The Plan provides for the grant of both incentive and nonstatutory stock
options.  Incentive stock options granted under the Plan are intended to qualify
as "incentive stock options" within the meaning of Section 422 of the Internal
Revenue Code of 1986, as amended (the "Code").  Nonstatutory stock options
granted under the Plan are intended not to qualify as incentive stock options
under the Code.  See below for Federal Income Tax Consequences for the tax
treatment of incentive and nonstatutory stock options.

Purpose

The Plan was adopted to provide a means by which selected officers, employees
and consultants, including directors ("Service Providers") to the Company and
any parent or subsidiary of the Company could be given an opportunity to acquire
stock in the Company, to assist in retaining the services of employees holding
key positions, to secure and retain the services of persons capable of filling
such positions and to provide incentives for such persons to exert maximum
efforts for the success of the Company.  All of the Service Providers are
eligible to participate in the Plan.

Administration of the Plan

     Procedure.  The  Plan may be administered by different Committees with
     ---------                                                             
respect to different groups of Service Providers.  To the extent that the Board
determines it to be desirable to qualify Options granted hereunder as
"performance-based compensation" within the meaning of Section 162(m) of the
Code, the Plan shall be administered by a Committee of two or more "outside
directors" within the meaning of 162(m) of the Code.  To the extent that it is
desirable to qualify transactions hereunder as exempt under Rule 16b-3, the
transactions contemplated hereunder shall be structured to satisfy the
requirements for exemption under Rule 16b-3.  Other than as provided above, the
Plan shall be administered by (a) the Board or (b) a Committee, which committee
shall be constituted to satisfy Applicable Laws.
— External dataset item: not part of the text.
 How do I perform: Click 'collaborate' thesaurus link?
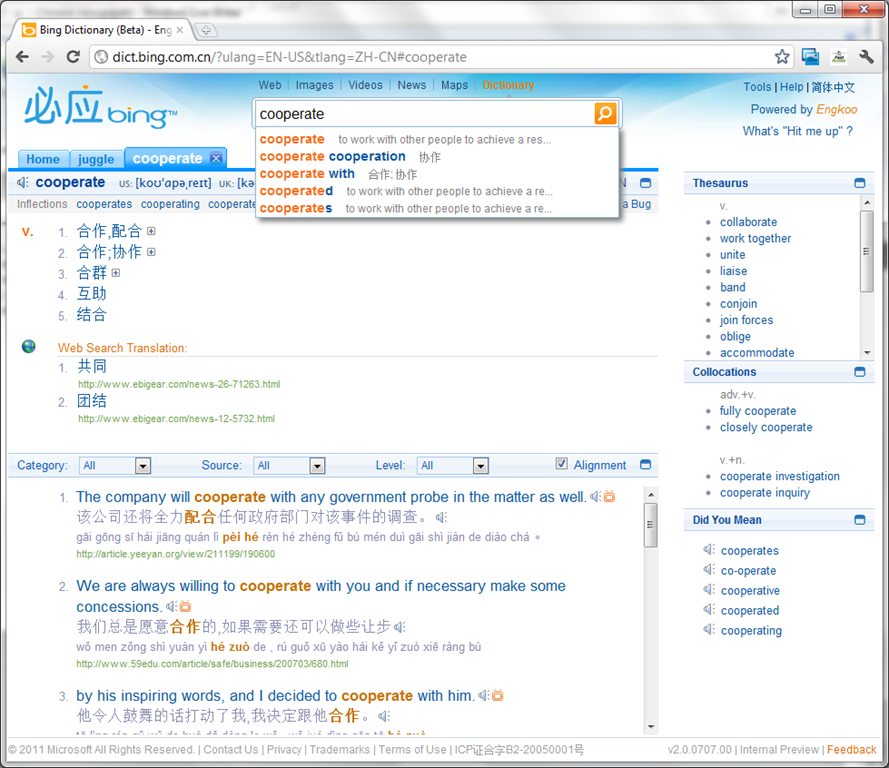[x=748, y=222]
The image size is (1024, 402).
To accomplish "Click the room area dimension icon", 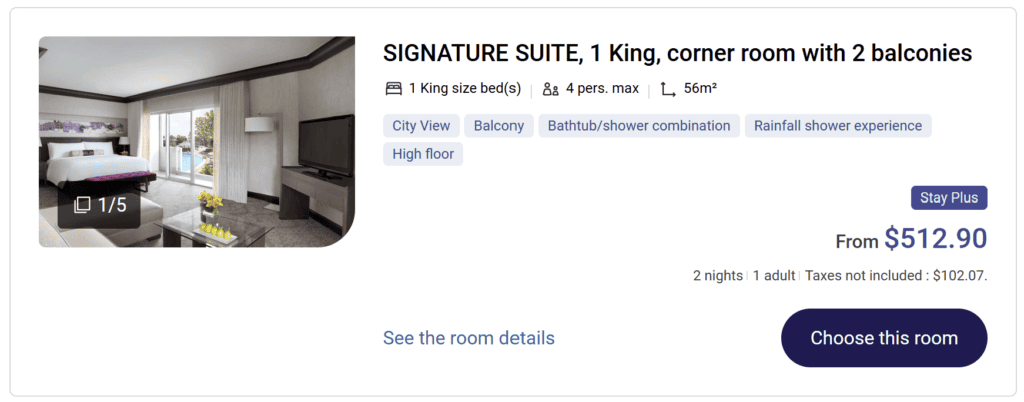I will click(x=668, y=89).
     Powers of the Board.  Subject to the provisions of the Plan, and in the
     --------------------                                                   
case of a Committee, the Board shall have the authority, in its discretion:  (i)
to determine the Fair Market Value of the Common Stock; (ii) to select the
Service Providers to whom Options and Stock Purchase Rights may be granted
hereunder; (iii) to determine the number of shares of Common Stock to be covered
by each Option and Stock Purchase Right granted hereunder; (iv) to approve forms
of agreement for use under the 1997 Plan; (v) to determine the terms and
conditions, not inconsistent with the terms of the Plan, of any Option or Stock
Purchase Right granted hereunder.  Such terms and conditions include, but are
not limited to, the exercise price, the time or times when Options or 

                                       7
<PAGE>
 
Stock Purchase Rights may be exercised (which may be based on performance
criteria), any vesting acceleration or waiver of forfeiture restrictions, and
any restriction or limitation regarding any Option or Stock Purchase Right of
the shares of Common Stock relating thereto, based in each case on such factors
as the Board, in its sole discretion, shall determine; (vi) to reduce the
exercise price of any Option or Stock Purchase Right to the then current Fair
Market Value if the Fair Market Value of the Common Stock covered by such Option
or Stock Purchase Right shall have declined since the date the Option or Stock
Purchase Right was granted; (vii) to institute an Option Exchange Program
whereby outstanding Options are surrendered in exchange for Options with a lower
exercise price. (viii) to construe and interpret the terms of the Plan and
awards granted pursuant to the Plan; (ix) to prescribe, amend and rescind rules
and regulations relating to the Plan, including rules and regulations relating
to sub-plans established for the purpose of qualifying for preferred tax
treatment under foreign tax laws; (x) to modify or amend such option or Stock
Purchase Right (subject to Section 15(c) of the Plan), including the
discretionary authority to extend the post-termination exercisability period of
Options longer than is otherwise provided for in the Plan; (xi) to allow
Optionees to satisfy withholding tax obligations by electing to have the Company
withhold from the Shares to be issued upon exercise of an Option or Stock
Purchase Right that number of Shares having a Fair Market Value equal to the
amount required to be withheld. The Fair Market Value of the Shares to be
withheld shall be determined on the date that the amount of tax to be withheld
is to be determined. All elections by an Optionee to have Shares withheld for
this purpose shall be made in such form and under such conditions as the Board
may deem necessary or advisable; (xii) to authorize any person to execute on
behalf of the Company any instrument required to effect the grant of an Option
or Stock Purchase Right previously granted by the Board; and (xiii) to make all
other determinations deemed necessary or advisable for administering the Plan.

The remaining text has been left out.